Mile-A-Minute Murphy and the Inaugural Paced Landspeed Record

Charles Minthorn Murphy was known as “Mile-A-Minute Murphy” and his feat would begin a long tradition of pacing bicycles behind moving vehicles to achieve speed records, though never again behind a train.

The paced land-speed record is a whimsical reminder of the long development of our sport.

The paced land-speed record is an authentic reminder of the long development of our sport. In 1899, Charles Minthorn Murphy had an argument with friends in his hometown of Brooklyn, New York. He is quoted in the Farmingdale Post, a Long Island newspaper saying:

“I was asked to give an opinion of the quality and relative speed of various prominent riders of the time. My answer was that there is no limit to the speed of a bicycle rider, that speed depended largely upon the bicycle, gears, tracks and pacemaker. I declared there was not a locomotive built which could get away from me. The more people laughed, the more determined I became to accomplish the feat. I figured that the fast-moving locomotive would expel the air to such an extent that I could follow in the vacuum behind.”

With this as the motivation, Murphy would then work to convince the Long Island Rail Road to let him lay plywood over the ties between tracks for a two mile stretch between Farmingdale and Babylon in Long Island, New York. Recalling the negations with the rail company, Murphy says “I pointed out that an exhibition of that kind would prove to the world that the Long Island Railroad had just as good rolling stock, roadbeds and employees as any other road in the world.” The special agent for the railway, Hal Fullerton, signed the contract within 48 hours and the event was scheduled for June 21, 1899.

Charles M. “Mile-A-Minute” Murphy on the Long Island Railroad tracks between Babylon and Maywood (Farmingdale) NY stations 1899.

Taking into account the quality of the bicycles available at the time, the insanity of the challenge cannot be understated.
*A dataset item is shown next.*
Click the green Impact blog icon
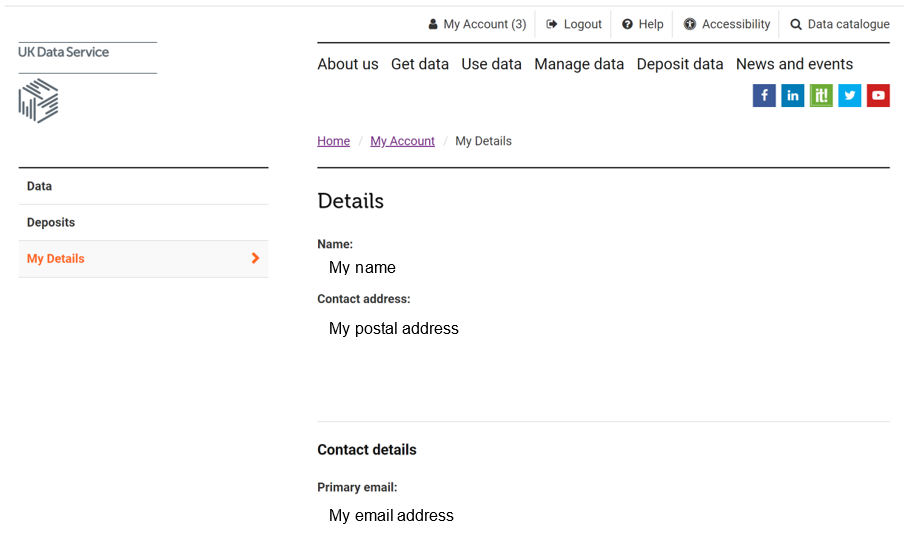The image size is (904, 534). click(821, 95)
The weight of the train caused the plywood sheets to sink and then rise after passing by, creating a violent wave to contend with. Murphy clocked a half-mile in 29 seconds, then three-quarter miles in 43 seconds, and the full mile in 57.45 seconds. After the train slowed down, he lost his balance and fell on the tracks, with the train conductor and Fullerton pulling him onto the train platform at the last moment. In 1995 he would write in Sports Illustrated about the immediate aftermath:

“After I lay motionless, face down, on the platform. I was all in. I was half-carried to a cot at the end of the car; the roar of the train was challenged by hysterical yells. Grown men hugged and kissed each other. One man fainted and another went into hysterics, while I remained speechless on my back, ashen in colour and sore all over.”
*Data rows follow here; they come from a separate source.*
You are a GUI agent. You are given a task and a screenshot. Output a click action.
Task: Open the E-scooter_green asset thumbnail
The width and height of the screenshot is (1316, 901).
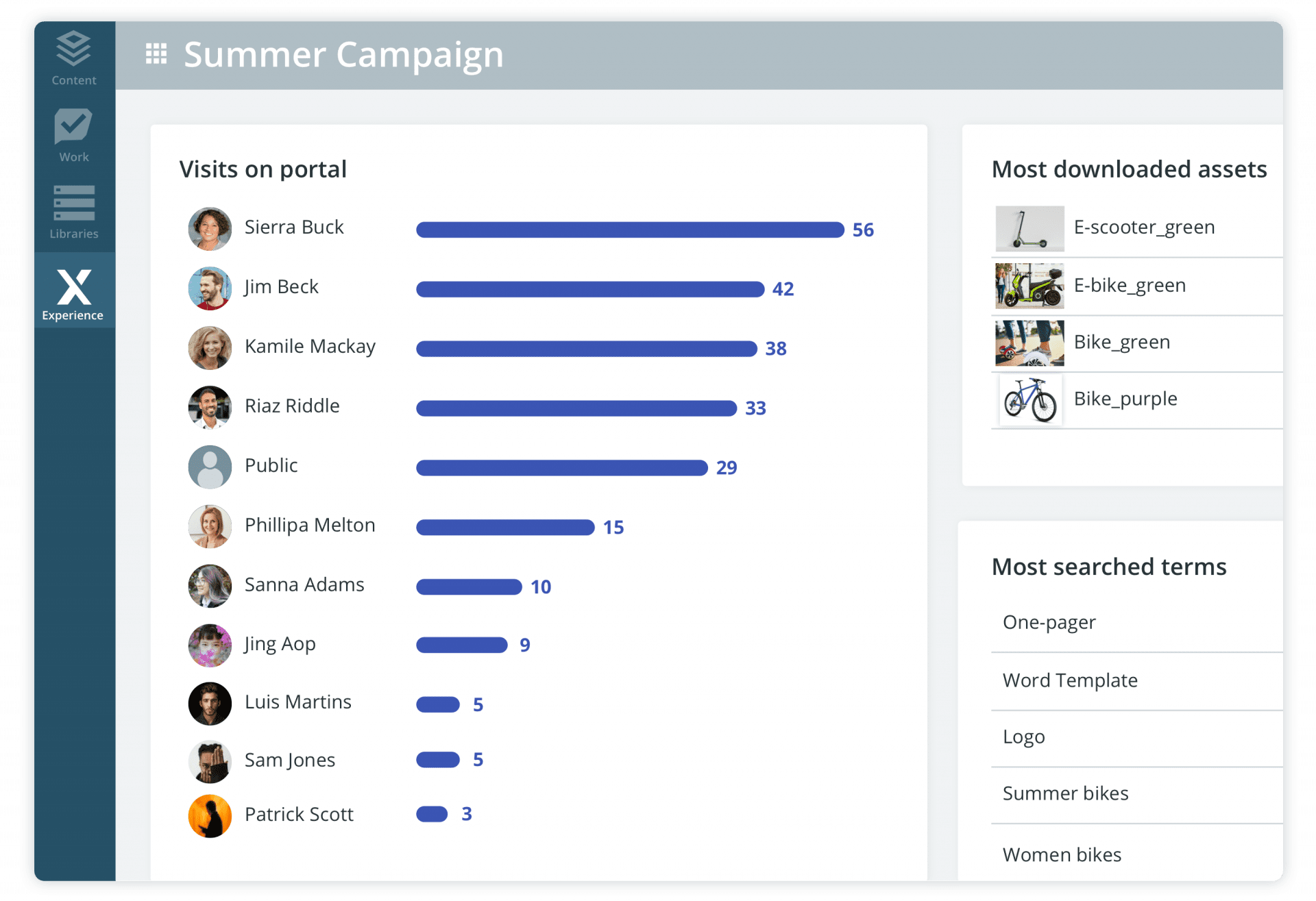point(1029,229)
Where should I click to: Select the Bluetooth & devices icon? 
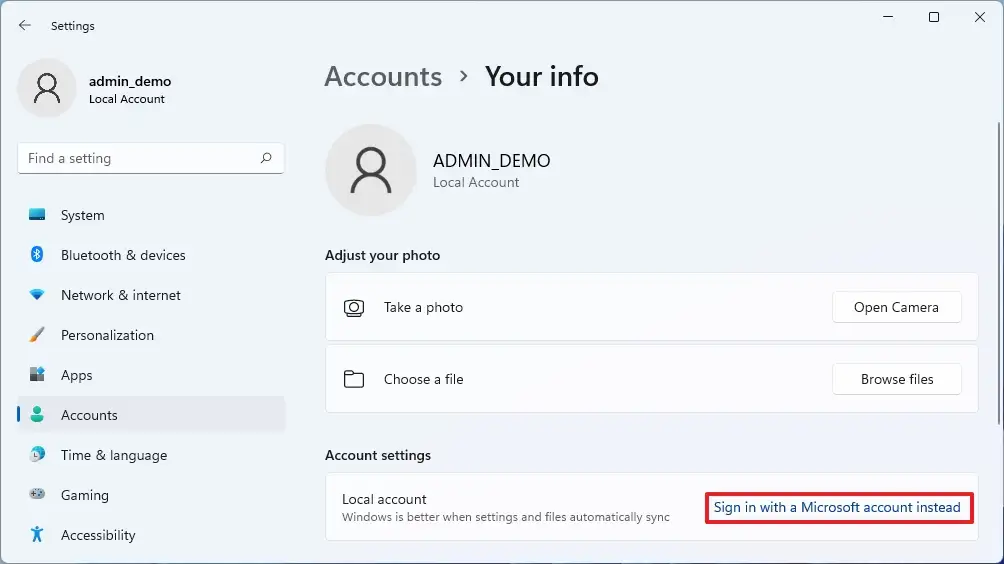point(37,254)
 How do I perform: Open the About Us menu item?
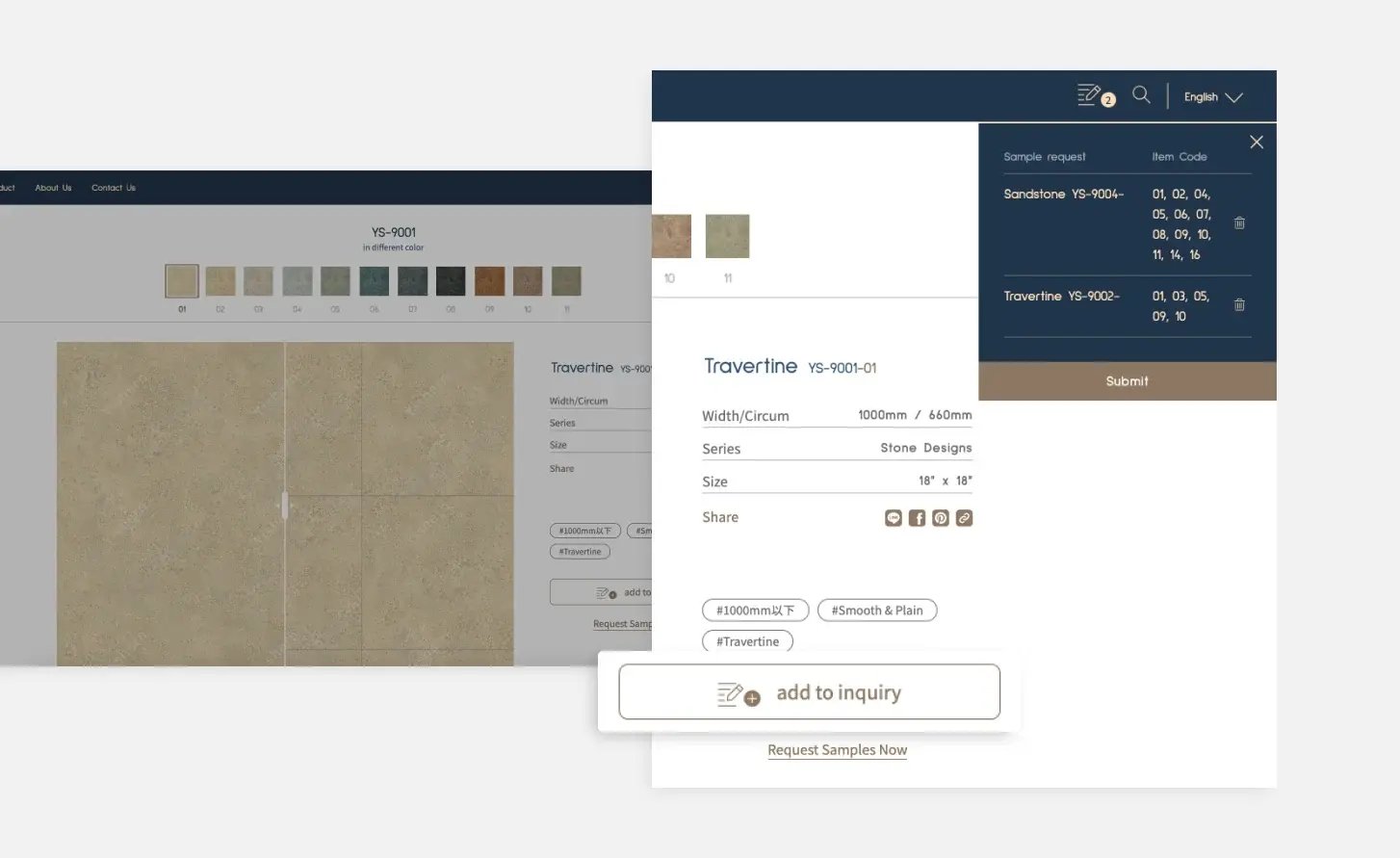point(53,188)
Charles Minthorn Murphy was known as “Mile-A-Minute Murphy” from then on and his feat would begin a long tradition of pacing bicycles behind moving vehicles to achieve speed records, though never again behind a train. James Edward Sullivan, the referee, said he would never again take part in such an event. Murphy would go on to be a police officer for New York City, where he boasted of being the first police officer to fly an airplane and the first to ride a motorcycle in uniform.

Charles Minthorn Murphy in the New York City police monoplane in 1914.